Quando Jesus de Nazaré caminha sobre a Terra, a Palestina já havia sido subjugada pela expansão helênica de Alexandre, o Grande, há cerca de três séculos. Nesse lapso de tempo, o solo sagrado do judaísmo estava imerso num caldeirão cultural onde a língua, a estética e, sobretudo, o espírito da filosofia grega pairavam no ar — mesmo que os judeus, por fidelidade à revelação e à Lei mosaica, não adotassem formalmente a práxis filosófica como forma de vida. Ainda assim, como que por uma transfiguração espontânea do logos, é no seio dessa tensão entre cultura grega e religião hebraica que surge o Nazareno, não apenas como um reformador religioso, mas como um mestre universal do espírito.
Assim como Sócrates foi condenado por Atenas por introduzir um “novo daimon” e corromper a juventude com sua maiêutica inquiridora, Jesus confronta os poderes religiosos de seu tempo com a autoridade de quem fala “como quem tem poder” — não poder institucional, mas aquele que provém da verdade vivida.
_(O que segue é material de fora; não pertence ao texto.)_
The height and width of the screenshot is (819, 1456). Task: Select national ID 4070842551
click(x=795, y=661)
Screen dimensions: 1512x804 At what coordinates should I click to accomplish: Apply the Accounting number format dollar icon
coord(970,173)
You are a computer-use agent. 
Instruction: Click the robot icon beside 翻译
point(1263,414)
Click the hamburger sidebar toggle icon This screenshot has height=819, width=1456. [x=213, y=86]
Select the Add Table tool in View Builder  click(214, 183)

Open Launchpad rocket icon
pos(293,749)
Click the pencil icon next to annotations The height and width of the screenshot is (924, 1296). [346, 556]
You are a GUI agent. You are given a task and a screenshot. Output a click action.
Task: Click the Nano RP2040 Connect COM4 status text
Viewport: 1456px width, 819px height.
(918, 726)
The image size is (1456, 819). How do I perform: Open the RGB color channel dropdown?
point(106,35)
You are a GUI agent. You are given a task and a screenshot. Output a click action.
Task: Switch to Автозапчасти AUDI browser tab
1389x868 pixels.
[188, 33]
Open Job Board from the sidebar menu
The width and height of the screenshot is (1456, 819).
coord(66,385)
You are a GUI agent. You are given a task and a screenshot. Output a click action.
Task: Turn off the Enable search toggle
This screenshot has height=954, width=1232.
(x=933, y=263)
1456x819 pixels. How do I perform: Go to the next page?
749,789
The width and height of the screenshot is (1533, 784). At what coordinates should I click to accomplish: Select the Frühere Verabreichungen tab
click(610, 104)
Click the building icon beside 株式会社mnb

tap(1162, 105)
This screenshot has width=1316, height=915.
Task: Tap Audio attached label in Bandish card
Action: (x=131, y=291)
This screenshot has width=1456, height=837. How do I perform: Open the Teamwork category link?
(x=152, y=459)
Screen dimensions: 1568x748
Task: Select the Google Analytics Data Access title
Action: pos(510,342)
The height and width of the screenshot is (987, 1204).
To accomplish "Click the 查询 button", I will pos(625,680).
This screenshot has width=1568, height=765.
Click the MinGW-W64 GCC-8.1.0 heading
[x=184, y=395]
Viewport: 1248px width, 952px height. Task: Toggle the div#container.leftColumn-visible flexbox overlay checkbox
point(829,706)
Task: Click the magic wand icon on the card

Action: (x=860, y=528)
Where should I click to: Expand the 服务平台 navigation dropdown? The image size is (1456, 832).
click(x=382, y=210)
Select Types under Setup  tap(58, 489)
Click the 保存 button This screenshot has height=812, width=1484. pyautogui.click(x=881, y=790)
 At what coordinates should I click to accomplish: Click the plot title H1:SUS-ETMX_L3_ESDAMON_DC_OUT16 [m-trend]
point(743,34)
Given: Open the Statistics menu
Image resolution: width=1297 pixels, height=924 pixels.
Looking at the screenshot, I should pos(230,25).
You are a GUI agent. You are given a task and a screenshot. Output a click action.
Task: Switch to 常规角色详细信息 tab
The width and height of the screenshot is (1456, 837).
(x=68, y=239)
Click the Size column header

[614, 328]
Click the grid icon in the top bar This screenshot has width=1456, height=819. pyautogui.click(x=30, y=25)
Ambos se situam no limiar entre a fidelidade a uma tradição e a coragem de superá-la. Ambos foram traídos por seus discípulos, julgados pelas autoridades e executados como criminosos, não por blasfêmia ou impiedade apenas, mas por ameaçarem a estabilidade do discurso estabelecido.
O farisaísmo, com seu culto às regras e tradições petrificadas, torna-se símbolo de uma religião fossilizada, onde o sábado, dado para o homem, é usado contra o próprio homem. Em Jesus, a profecia reencontra sua liberdade originária — não a liberdade de fazer o que se quer, mas aquela liberdade interior, incondicionada, que reconhece no outro a presença de Deus. Quando ele cura no sábado, toca os intocáveis, fala com samaritanos, acolhe pecadores e mulheres, ele não apenas quebra normas: ele as transcende, revelando que o sagrado não se fecha no templo, mas irrompe na rua, na mesa, no gesto de compaixão.
Essa atitude desestabilizadora o coloca em rota de colisão com os sistemas religiosos cristalizados. E não é por acaso que, ao longo dos séculos, aqueles que se disseram seus seguidores muitas vezes reproduziram, sob novos nomes, os mesmos mecanismos que o conduziram à cruz: legalismo, exclusão, violência em nome do sagrado. A história da cristandade é, em grande parte, a história da constante tentativa de domesticar o escândalo do Evangelho.
Por isso, o discurso cristão exige uma reafirmação cotidiana — não como repetição de dogmas, mas como vivência prática da graça, da justiça e da verdade. O cristianismo, quando fiel ao Cristo, não se fixa em dogmas estéreis, mas se realiza na práxis ética: no cuidado com o outro, no amor ao inimigo, na recusa da lógica sacrificial que precisa de bodes expiatórios.
Jesus universaliza a fé de Abraão ao deslocá-la do tribalismo religioso para a ética da alteridade. Em seu ensinamento, antecipa-se, de modo profético, a gramática dos direitos humanos: a dignidade incondicional de cada pessoa, a centralidade do pobre, a sacralidade da vida. A fé já não é definida por ritos ou linhagem, mas pela capacidade de ver Deus no outro e responder com amor.
Se Sócrates foi o pai da filosofia ocidental por ter colocado em questão o saber estabelecido, Jesus é seu irmão espiritual ao ter levado esse questionamento ao domínio do sagrado. Ambos morrem como mártires da verdade. Ambos nos legam, mais do que doutrinas, o chamado permanente à autenticidade do espírito diante de estruturas que tendem sempre à idolatria.